Crece malestar por pasaportes

Guatemaltecos piden a su Gobierno una solución inmediata
Crece malestar por pasaportes
En las últimas semanas se ha incrementado el número de personas que se acercan a la sede del Consulado General de Guatemala en Los Ángeles para tramitar su pasaporte pero sin éxito.
Foto: La Opinión - Marvelia Alpízar

Por motivos de salud, Rosalina Ibáñez debe viajar a Guatemala en enero de 2014 pero ante la dificultad de renovar su pasaporte, no sabe si podrá ir a su país natal en la fecha prevista.

“¿Cómo sale uno de aquí? Es una tontera porque traigo mis papeles y les demostré que si soy de allá. Tendría que ir con pasaporte provisional, sacarlo allá (Guatemala) y esperar cuatro meses”, dijo Ibáñez, quien se sometió a una operación en Mazatenango en enero de este año y debe visitar a su médico para un chequeo.

Ibáñez no pudo renovar su pasaporte porque no poseía su Documento Personal de Identidad (DPI), que se exige ahora para el trámite. “¿Por qué no planearon antes que hubiera una persona que estuviera trabajando directamente aquí?”, dijo Ibáñez, refiriéndose a un representante del gobierno para el trámite del DPI en Los Ángeles.

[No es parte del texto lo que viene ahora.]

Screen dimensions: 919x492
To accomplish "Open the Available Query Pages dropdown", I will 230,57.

Quejas como las de Ibáñez han aumentado desde que la Cédula de Vecindad, requisito que se exigía para tramitar o renovar el pasaporte, dejó de tener vigencia el 24 de agosto de 2013. A partir de esa fecha, solo el acta de nacimiento con el Código Único de Identificación (CUI) o el DPI, son los únicos documentos que debe presentar un ciudadano guatemalteco para tramitar su pasaporte.

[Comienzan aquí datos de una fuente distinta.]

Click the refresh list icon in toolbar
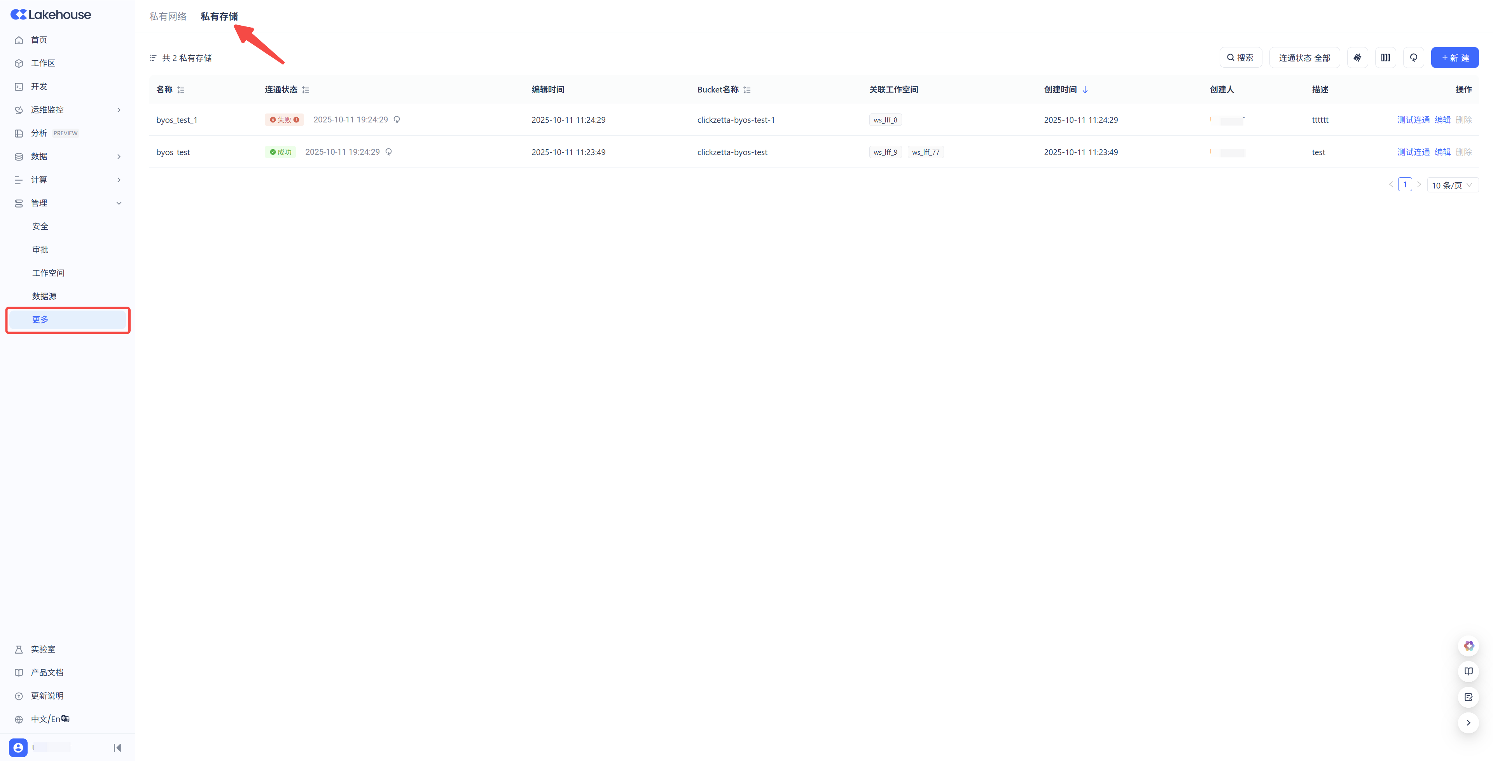This screenshot has height=761, width=1493. tap(1413, 57)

Los guatemaltecos que usaban la Cédula de Vecindad como medio de identificación, tendrán que mostrar el DPI de ahora en adelante. Muchos consideran una falla grave del gobierno la exigencia de este requisito sin haber tomado las medidas necesarias para no dejar en el limbo a los guatemaltecos que carecen de DPI.

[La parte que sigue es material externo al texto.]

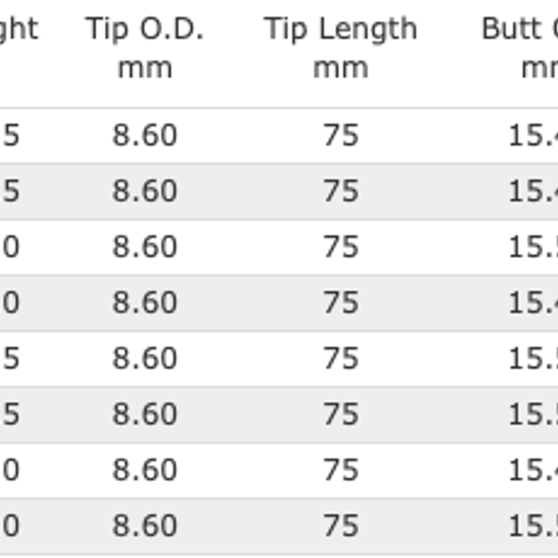
Task: Select the 75 value in the sixth row
Action: pos(341,414)
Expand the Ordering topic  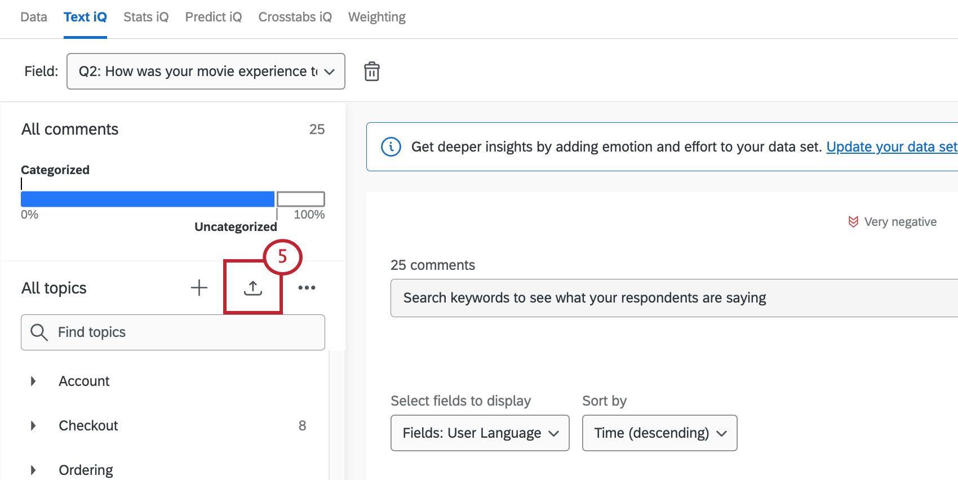tap(33, 470)
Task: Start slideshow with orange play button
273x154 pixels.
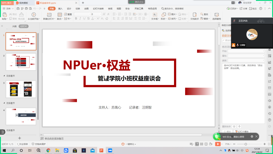Action: [218, 144]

A principios de este año, el Registro Nacional de las Personas (RENAP) implementó un operativo en el Consulado General de Los Ángeles para otorgar el DPI. Sin embargo, el costo del mismo, 50 dólares en comparación con los 11 dólares que cuesta obtenerlo en Guatemala, ocasionó el descontento de la comunidad en general, por lo que se suspendió el proceso.

“Hay que meterles una demanda porque uno viene y no nos atienden. Y si llama uno, no levantan el teléfono”, dijo José Antonio Pinzón, del Condado de Orange, quien con su esposa ya había ido cuatro veces en un mes al consulado para renovar el pasaporte. “Para eso son los consulados, para encontrarle soluciones a su gente pero por todos lados sale uno mal con ellos”, dijo Pinzón, quien no podía ocultar su frustración y descontento de que su gobierno no fuera capaz de proporcionarle un documento legal de identidad.

En las últimas semanas, se ha incrementado el número de personas que se acercan a la sede del Consulado General de Guatemala en Los Ángeles para tramitar su pasaporte pero sin éxito. Entre el miércoles 18 de septiembre y ayer en horas del mediodía, los funcionarios habían recibido unas 400 personas que no poseían DPI, a las cuales se les entregaba un pedazo de papel con la página web del RENAP y un número de teléfono. Con esa información, las personas pueden averiguar la fecha de la próxima jornada de tramitación del DPI en esta ciudad. La pagina web no señala información alguna al respecto.

Hace casi dos semanas, el Departamento General de Migración en Guatemala anunció que se propondría una reforma al reglamento y permitir que los connacionales en el exterior puedan tramitar sus pasaportes con una constancia de tramitación del DPI junto con la Cédula de Vecindad. Sin embargo, hasta ayer no había nada.

Representantes de algunas organizaciones que representan a la comunidad guatemalteca en Los Ángeles se han reunido para tratar de buscar una solución.

Una de ellas es una acción de amparo ante la Corte de Constitucionalidad “para que sea la corte la que especifique, dictamine, si se están violando nuestros derechos, en qué forma se están violando y como reparar ese daño. Es la Corte de Constitucionalidad la que tiene que ver si se están violando nuestros derechos como ciudadanos inmigrantes guatemaltecos por habernos dejado indocumentados”, dijo Julio Villaseñor, asesor titular del Consejo Nacional de Atención al Migrante de Guatemala (CONAMIGUA) durante la última reunión realizada la semana pasada.